* **TASK STATEMENT**
Reproduce verbatim the lines of the material below, starting at the line with "Inicial (20, 271)" and ending at the line with "MyDLP Network (1226, 903)", both inclusive; skip the rest.

:: RECORDS TO USE

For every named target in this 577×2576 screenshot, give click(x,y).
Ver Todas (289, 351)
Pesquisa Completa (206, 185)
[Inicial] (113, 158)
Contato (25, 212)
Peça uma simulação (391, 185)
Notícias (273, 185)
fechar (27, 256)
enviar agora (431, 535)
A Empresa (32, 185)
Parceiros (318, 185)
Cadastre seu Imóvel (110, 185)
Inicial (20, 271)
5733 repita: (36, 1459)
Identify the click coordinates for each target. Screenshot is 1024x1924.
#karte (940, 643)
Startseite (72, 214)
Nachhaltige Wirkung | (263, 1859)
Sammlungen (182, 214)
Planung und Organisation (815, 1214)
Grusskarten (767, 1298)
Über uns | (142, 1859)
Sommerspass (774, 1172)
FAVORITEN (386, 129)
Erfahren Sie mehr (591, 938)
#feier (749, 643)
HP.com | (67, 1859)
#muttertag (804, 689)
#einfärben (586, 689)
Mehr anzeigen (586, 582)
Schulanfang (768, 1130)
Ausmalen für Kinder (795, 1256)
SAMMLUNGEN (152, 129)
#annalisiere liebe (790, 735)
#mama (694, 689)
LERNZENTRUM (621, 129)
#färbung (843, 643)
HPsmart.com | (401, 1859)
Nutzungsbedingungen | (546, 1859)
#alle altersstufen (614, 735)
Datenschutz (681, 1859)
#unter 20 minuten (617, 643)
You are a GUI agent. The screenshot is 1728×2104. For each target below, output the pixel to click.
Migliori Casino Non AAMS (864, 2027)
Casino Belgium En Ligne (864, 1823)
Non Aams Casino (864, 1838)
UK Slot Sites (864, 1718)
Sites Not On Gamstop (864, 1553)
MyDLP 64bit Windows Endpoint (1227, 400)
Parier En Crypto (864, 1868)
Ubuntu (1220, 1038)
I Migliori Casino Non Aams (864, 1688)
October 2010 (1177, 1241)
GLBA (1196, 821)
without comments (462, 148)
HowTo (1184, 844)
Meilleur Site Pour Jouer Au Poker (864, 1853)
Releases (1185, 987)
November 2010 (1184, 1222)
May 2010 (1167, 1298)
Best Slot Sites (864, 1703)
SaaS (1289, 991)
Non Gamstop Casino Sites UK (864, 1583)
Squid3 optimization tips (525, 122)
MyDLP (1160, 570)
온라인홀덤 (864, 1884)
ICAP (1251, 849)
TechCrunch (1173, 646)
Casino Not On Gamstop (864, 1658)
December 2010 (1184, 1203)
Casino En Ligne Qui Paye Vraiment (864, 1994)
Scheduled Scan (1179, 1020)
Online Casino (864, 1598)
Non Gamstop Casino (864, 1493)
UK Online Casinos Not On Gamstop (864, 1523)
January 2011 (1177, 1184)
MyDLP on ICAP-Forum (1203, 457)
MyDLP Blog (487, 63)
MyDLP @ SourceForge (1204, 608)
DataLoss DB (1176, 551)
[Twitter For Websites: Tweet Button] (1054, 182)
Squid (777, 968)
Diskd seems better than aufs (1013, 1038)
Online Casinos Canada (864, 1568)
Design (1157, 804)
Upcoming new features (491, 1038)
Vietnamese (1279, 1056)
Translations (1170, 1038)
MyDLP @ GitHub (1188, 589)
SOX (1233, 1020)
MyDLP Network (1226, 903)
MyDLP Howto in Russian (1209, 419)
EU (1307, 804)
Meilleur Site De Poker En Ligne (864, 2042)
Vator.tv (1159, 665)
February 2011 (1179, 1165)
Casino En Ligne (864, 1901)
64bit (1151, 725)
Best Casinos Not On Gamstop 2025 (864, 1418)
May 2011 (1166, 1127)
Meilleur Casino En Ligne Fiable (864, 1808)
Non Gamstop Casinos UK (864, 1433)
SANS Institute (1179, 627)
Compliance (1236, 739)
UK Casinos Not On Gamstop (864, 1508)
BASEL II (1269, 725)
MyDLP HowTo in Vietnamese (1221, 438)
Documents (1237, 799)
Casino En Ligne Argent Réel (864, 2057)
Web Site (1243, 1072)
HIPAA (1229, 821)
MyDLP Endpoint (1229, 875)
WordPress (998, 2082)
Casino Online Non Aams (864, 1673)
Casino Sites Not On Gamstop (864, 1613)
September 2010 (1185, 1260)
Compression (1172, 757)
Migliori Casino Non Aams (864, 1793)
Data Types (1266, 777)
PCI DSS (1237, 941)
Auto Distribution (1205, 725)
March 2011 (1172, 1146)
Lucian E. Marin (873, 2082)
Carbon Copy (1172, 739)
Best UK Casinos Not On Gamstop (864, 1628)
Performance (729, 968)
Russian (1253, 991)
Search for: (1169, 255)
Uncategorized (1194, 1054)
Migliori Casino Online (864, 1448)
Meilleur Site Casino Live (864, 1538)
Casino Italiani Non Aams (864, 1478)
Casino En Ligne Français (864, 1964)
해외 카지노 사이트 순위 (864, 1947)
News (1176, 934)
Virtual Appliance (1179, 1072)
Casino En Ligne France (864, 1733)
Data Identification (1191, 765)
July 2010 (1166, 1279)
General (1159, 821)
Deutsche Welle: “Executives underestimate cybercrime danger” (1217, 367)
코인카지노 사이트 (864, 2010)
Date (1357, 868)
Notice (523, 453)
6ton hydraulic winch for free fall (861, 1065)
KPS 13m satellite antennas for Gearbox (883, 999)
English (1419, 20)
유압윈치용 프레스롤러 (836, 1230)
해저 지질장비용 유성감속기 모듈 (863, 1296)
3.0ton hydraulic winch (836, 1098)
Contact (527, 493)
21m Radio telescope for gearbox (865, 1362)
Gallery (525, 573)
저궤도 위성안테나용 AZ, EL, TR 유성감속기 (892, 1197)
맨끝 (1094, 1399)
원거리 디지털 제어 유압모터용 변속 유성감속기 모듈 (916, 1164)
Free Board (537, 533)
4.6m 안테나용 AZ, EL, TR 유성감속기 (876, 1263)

::::

* **SOLUTION FOR THIS PROBLEM**
Inicial (20, 271)
5733 repita: (36, 1459)
Identify the click coordinates for each target. Screenshot is 1024x1924.
#karte (940, 643)
Startseite (72, 214)
Nachhaltige Wirkung | (263, 1859)
Sammlungen (182, 214)
Planung und Organisation (815, 1214)
Grusskarten (767, 1298)
Über uns | (142, 1859)
Sommerspass (774, 1172)
FAVORITEN (386, 129)
Erfahren Sie mehr (591, 938)
#feier (749, 643)
HP.com | (67, 1859)
#muttertag (804, 689)
#einfärben (586, 689)
Mehr anzeigen (586, 582)
Schulanfang (768, 1130)
Ausmalen für Kinder (795, 1256)
SAMMLUNGEN (152, 129)
#annalisiere liebe (790, 735)
#mama (694, 689)
LERNZENTRUM (621, 129)
#färbung (843, 643)
HPsmart.com | (401, 1859)
Nutzungsbedingungen | (546, 1859)
#alle altersstufen (614, 735)
Datenschutz (681, 1859)
#unter 20 minuten (617, 643)
You are a GUI agent. The screenshot is 1728×2104. For each target below, output the pixel to click.
Migliori Casino Non AAMS (864, 2027)
Casino Belgium En Ligne (864, 1823)
Non Aams Casino (864, 1838)
UK Slot Sites (864, 1718)
Sites Not On Gamstop (864, 1553)
MyDLP 64bit Windows Endpoint (1227, 400)
Parier En Crypto (864, 1868)
Ubuntu (1220, 1038)
I Migliori Casino Non Aams (864, 1688)
October 2010 (1177, 1241)
GLBA (1196, 821)
without comments (462, 148)
HowTo (1184, 844)
Meilleur Site Pour Jouer Au Poker (864, 1853)
Releases (1185, 987)
November 2010 (1184, 1222)
May 2010 (1167, 1298)
Best Slot Sites (864, 1703)
SaaS (1289, 991)
Non Gamstop Casino Sites UK (864, 1583)
Squid3 optimization tips (525, 122)
MyDLP (1160, 570)
온라인홀덤 (864, 1884)
ICAP (1251, 849)
TechCrunch (1173, 646)
Casino Not On Gamstop (864, 1658)
December 2010 (1184, 1203)
Casino En Ligne Qui Paye Vraiment (864, 1994)
Scheduled Scan (1179, 1020)
Online Casino (864, 1598)
Non Gamstop Casino (864, 1493)
UK Online Casinos Not On Gamstop (864, 1523)
January 2011 (1177, 1184)
MyDLP on ICAP-Forum (1203, 457)
MyDLP Blog (487, 63)
MyDLP @ SourceForge (1204, 608)
DataLoss DB (1176, 551)
[Twitter For Websites: Tweet Button] (1054, 182)
Squid (777, 968)
Diskd seems better than aufs (1013, 1038)
Online Casinos Canada (864, 1568)
Design (1157, 804)
Upcoming new features (491, 1038)
Vietnamese (1279, 1056)
Translations (1170, 1038)
MyDLP @ GitHub (1188, 589)
SOX (1233, 1020)
MyDLP Network (1226, 903)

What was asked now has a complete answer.